• Goal of the exercise: Print the part of the items that opens with the line containing "has width=948, height=682." and closes with the line containing "close-circle-icon is located", including both of those lines, character for character. Omit the pictures.

- - -

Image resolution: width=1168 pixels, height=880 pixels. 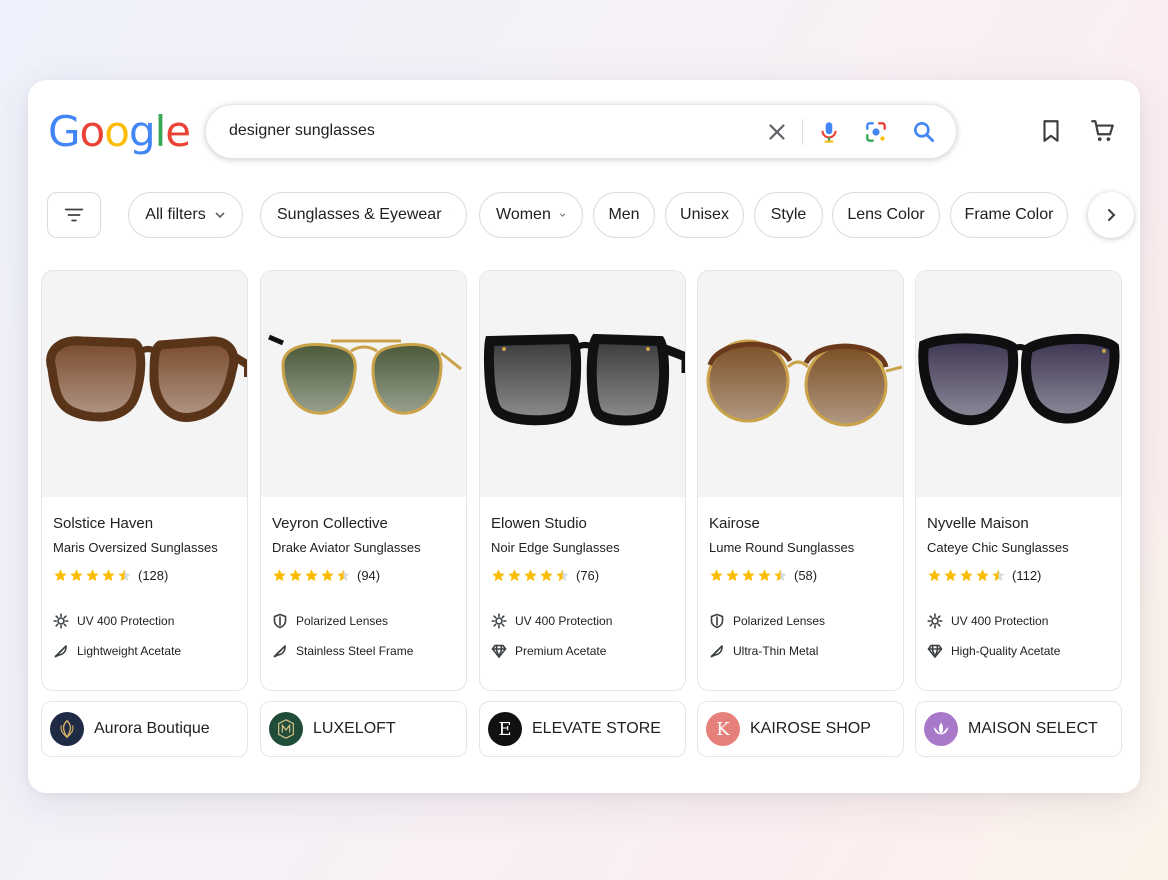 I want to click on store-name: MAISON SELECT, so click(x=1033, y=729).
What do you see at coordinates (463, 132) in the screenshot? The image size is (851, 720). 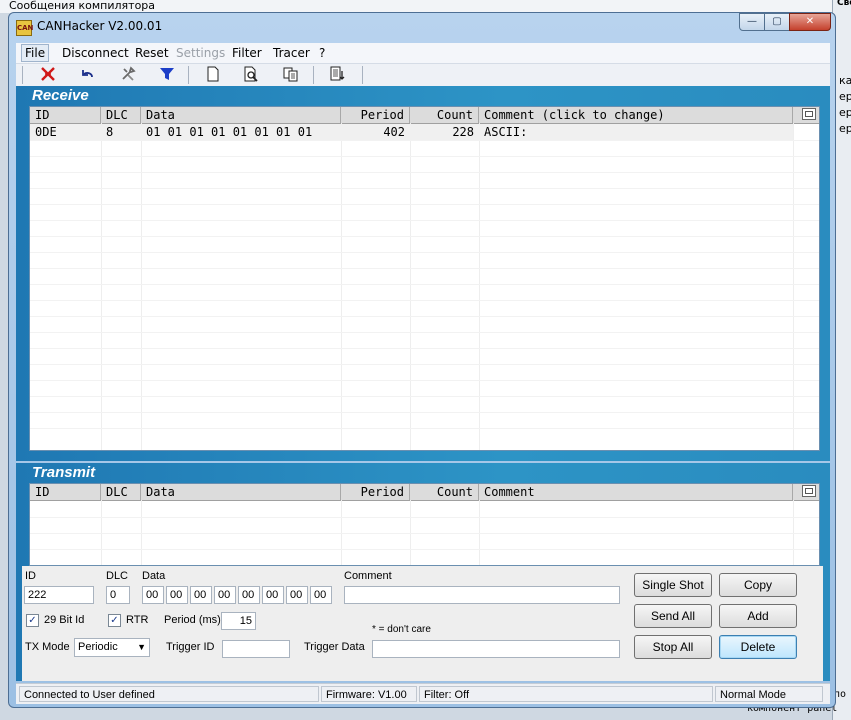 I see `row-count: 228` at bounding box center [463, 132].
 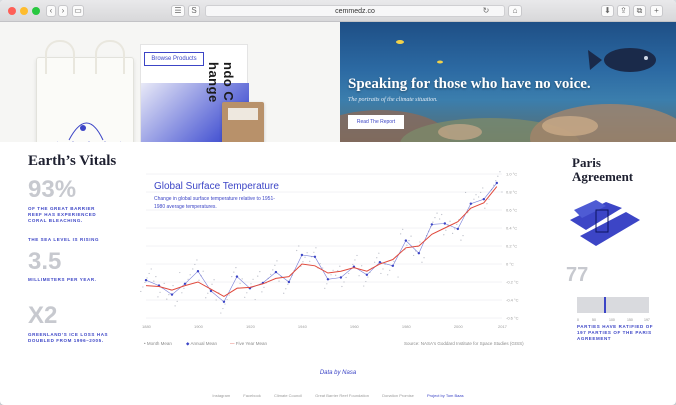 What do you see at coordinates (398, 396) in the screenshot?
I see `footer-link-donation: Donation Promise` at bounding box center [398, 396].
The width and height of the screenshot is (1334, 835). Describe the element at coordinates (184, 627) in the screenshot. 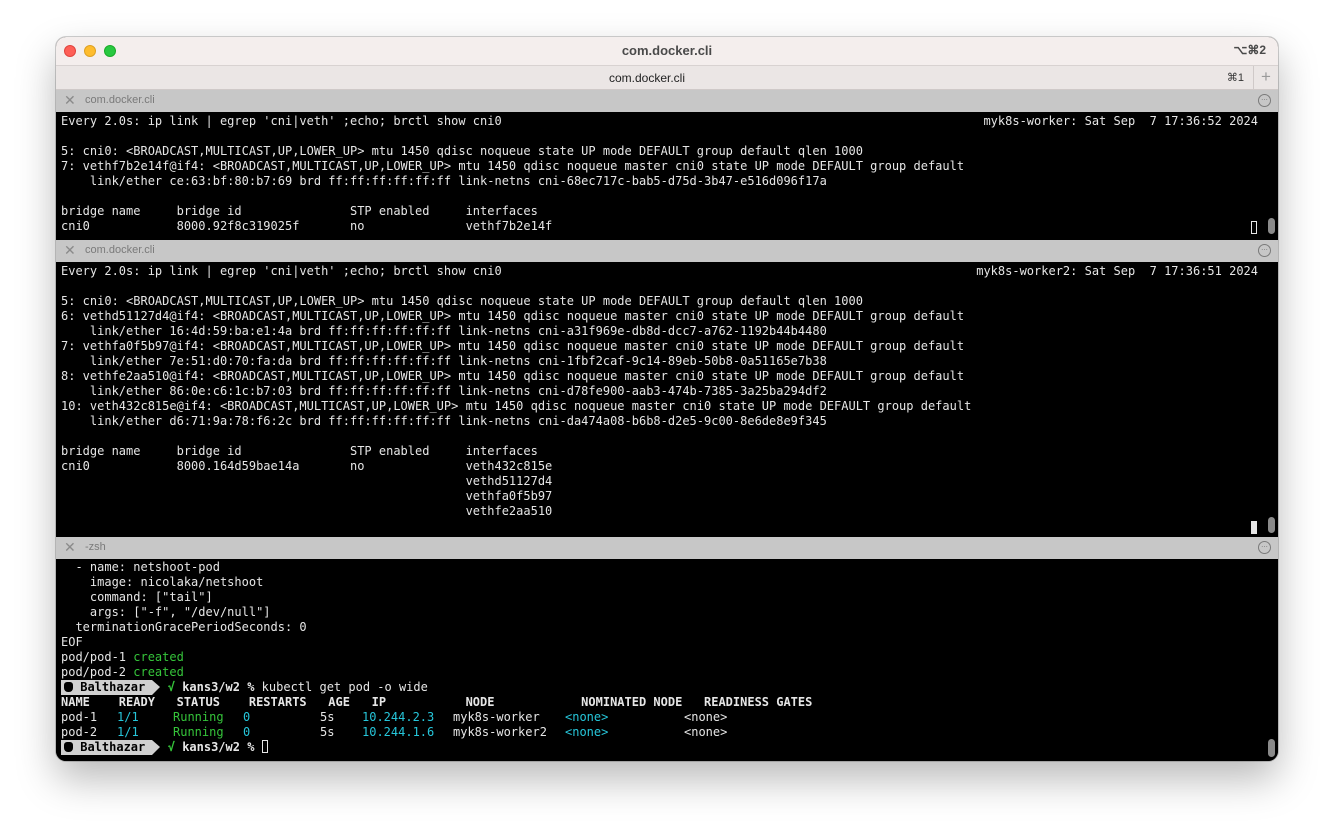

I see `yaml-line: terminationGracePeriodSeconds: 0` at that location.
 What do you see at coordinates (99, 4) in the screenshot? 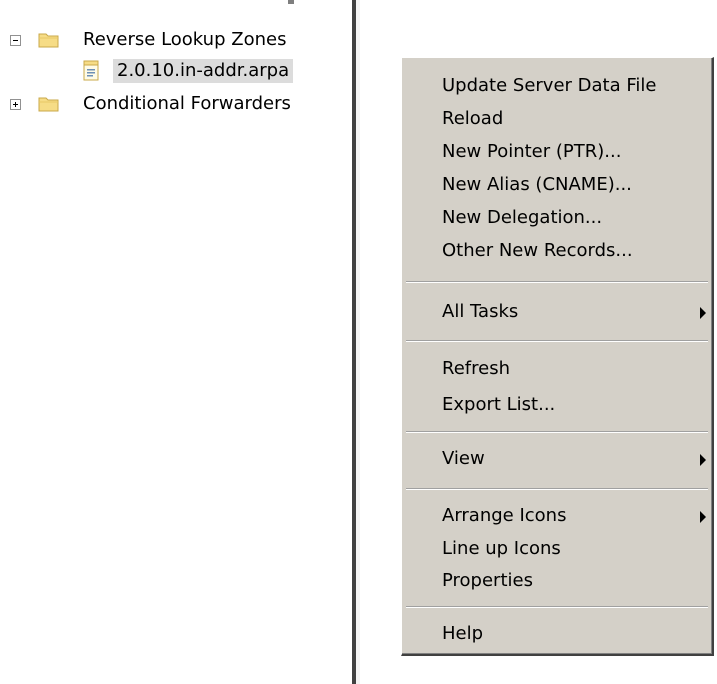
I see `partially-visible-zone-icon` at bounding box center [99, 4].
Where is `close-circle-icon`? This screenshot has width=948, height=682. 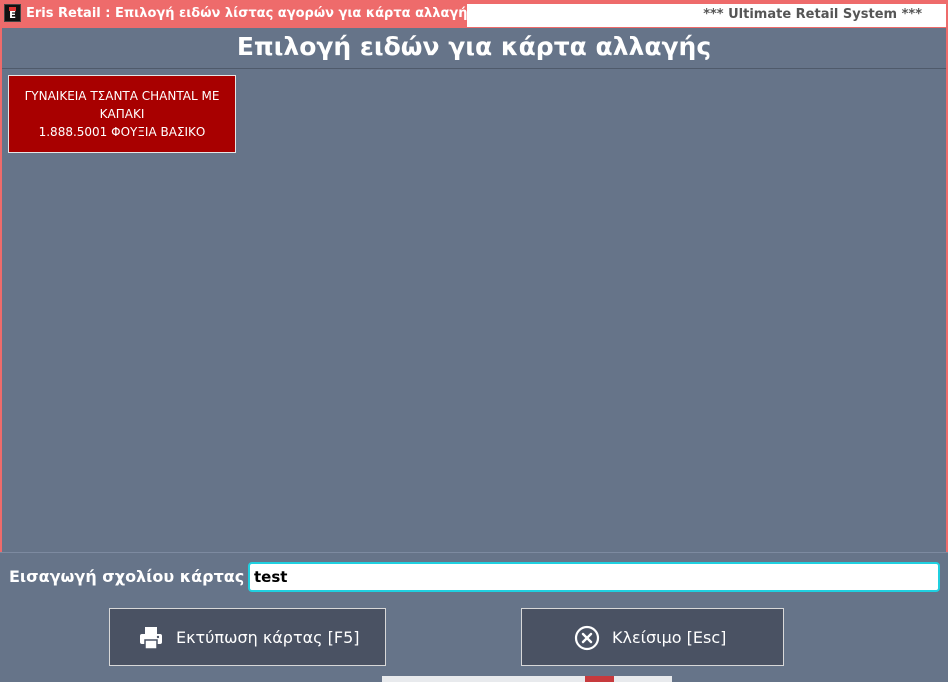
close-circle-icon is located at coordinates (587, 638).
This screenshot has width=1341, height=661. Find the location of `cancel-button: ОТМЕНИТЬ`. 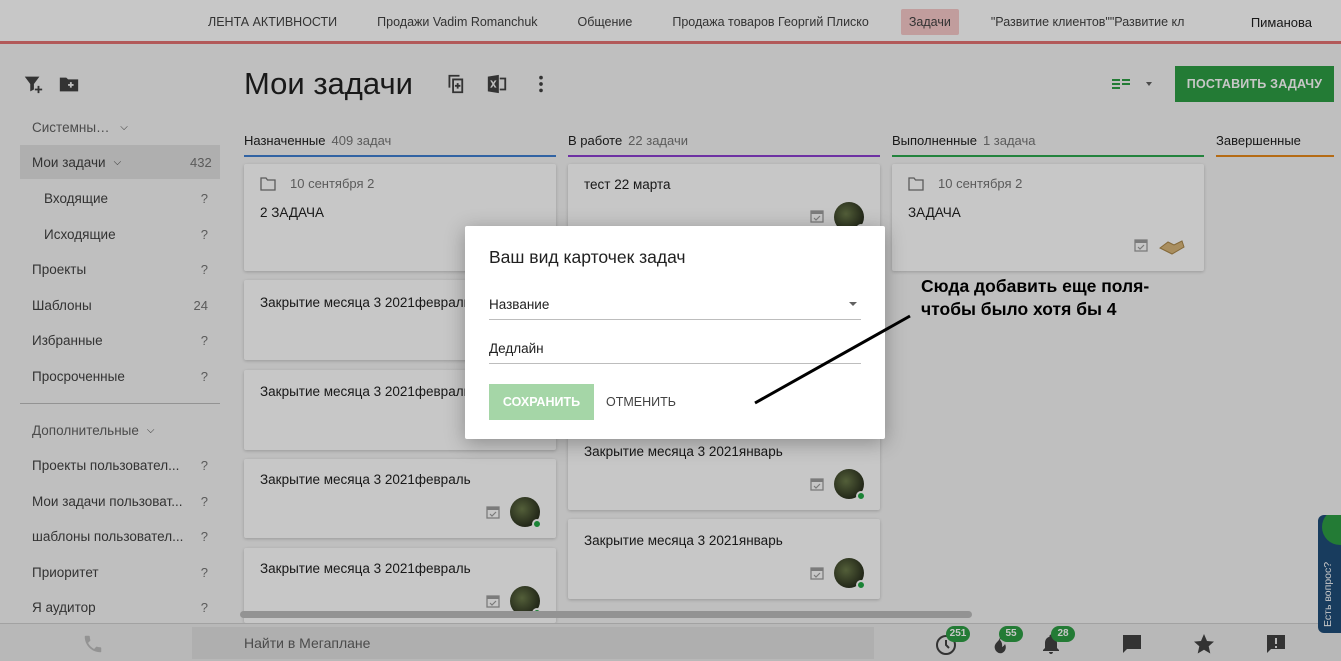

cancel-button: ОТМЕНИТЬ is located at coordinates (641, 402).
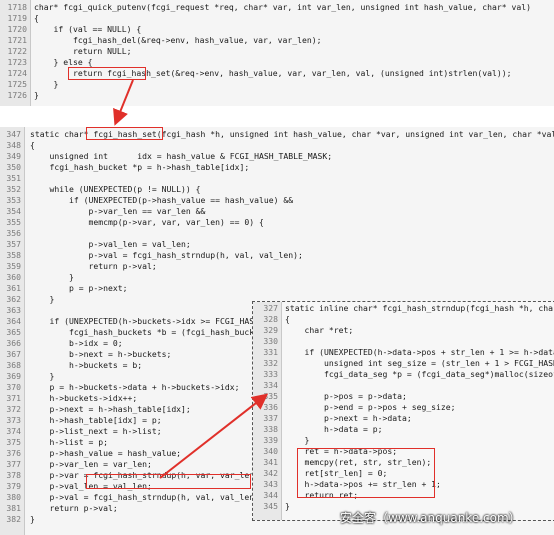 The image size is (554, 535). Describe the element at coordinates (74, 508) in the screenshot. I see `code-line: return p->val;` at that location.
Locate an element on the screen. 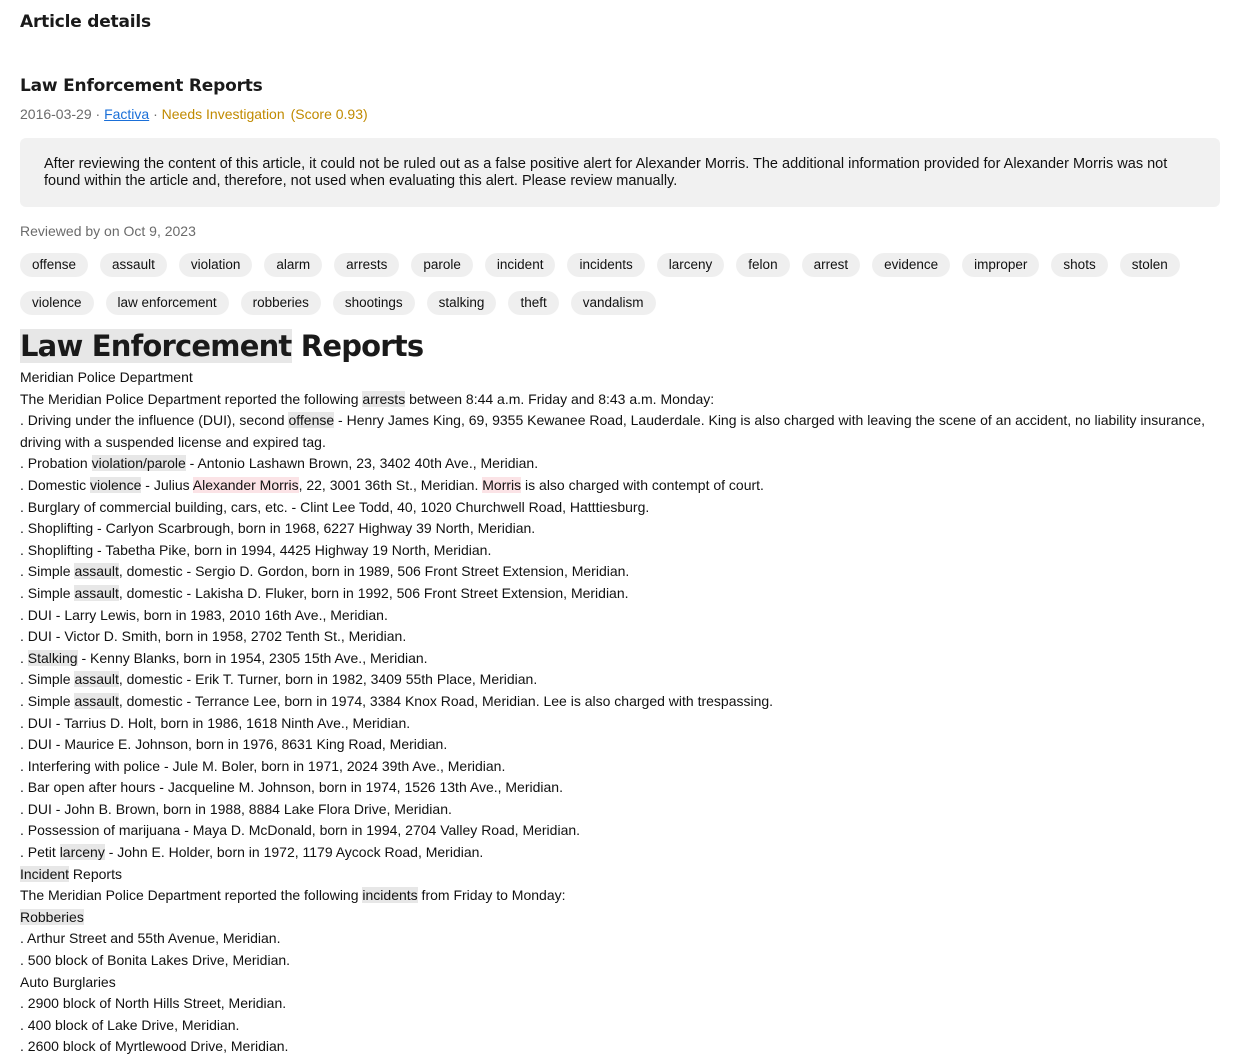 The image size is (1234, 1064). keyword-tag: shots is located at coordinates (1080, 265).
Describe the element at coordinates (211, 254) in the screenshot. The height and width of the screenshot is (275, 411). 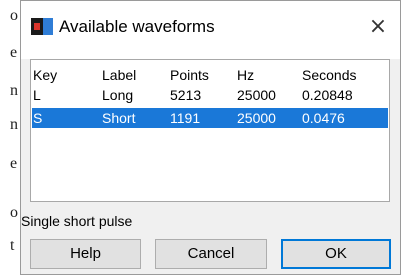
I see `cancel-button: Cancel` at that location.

- - -

• Exercise output:
Where is `close-circle-icon`? This screenshot has width=948, height=682. 
close-circle-icon is located at coordinates (587, 638).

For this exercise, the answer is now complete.